[DATA FOR REVIEW Boundary: Start]

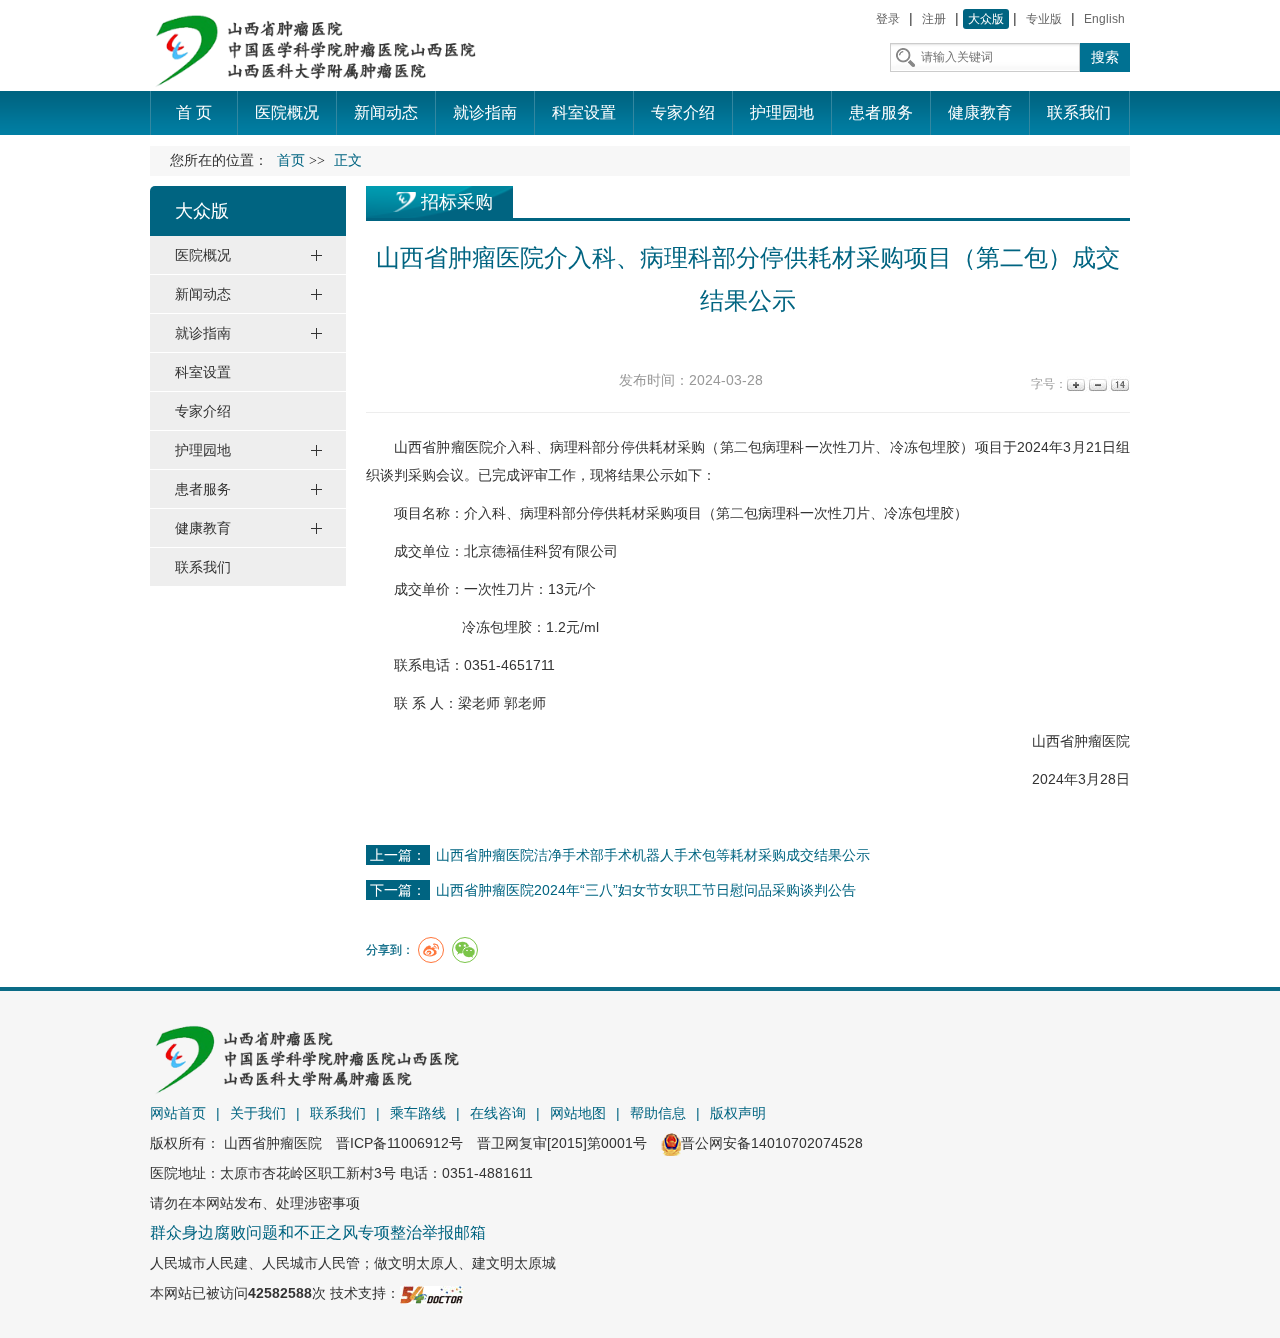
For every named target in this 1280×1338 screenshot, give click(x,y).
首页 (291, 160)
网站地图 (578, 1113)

[DATA FOR REVIEW Boundary: End]
[DATA FOR REVIEW Boundary: Start]

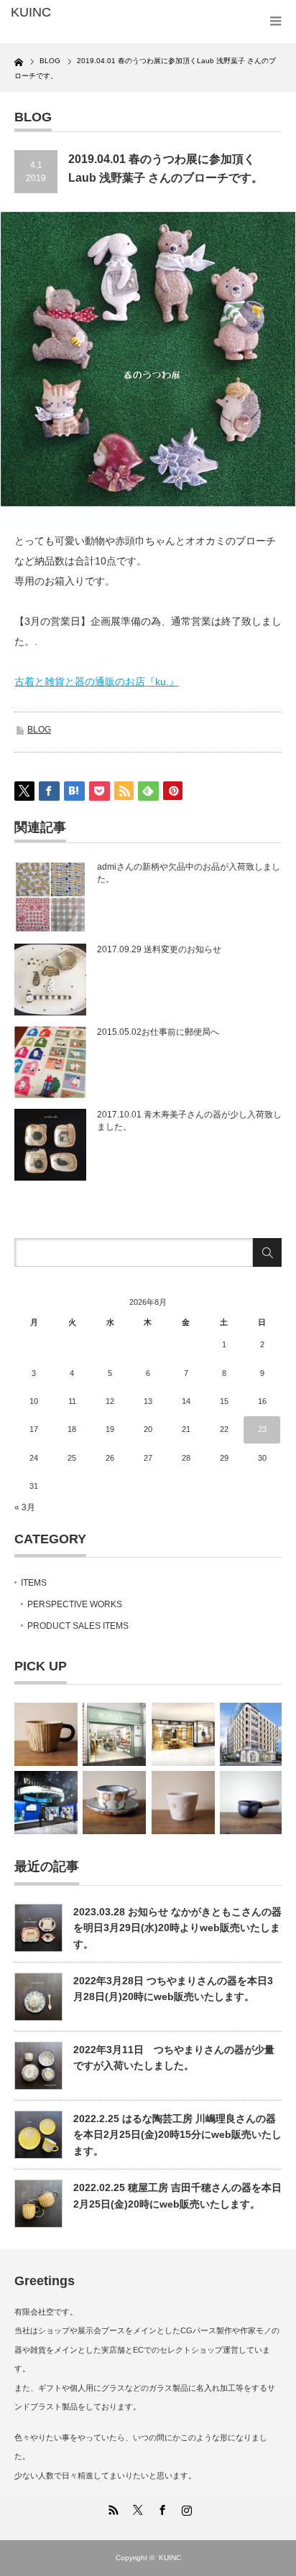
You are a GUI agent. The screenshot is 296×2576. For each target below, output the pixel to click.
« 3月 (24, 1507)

[DATA FOR REVIEW Boundary: End]

▶ _PROBLEM DETAILS_
Report the number of lines, in the entries above, that contain the word "target", without any other text.

▶ _RESULT_
2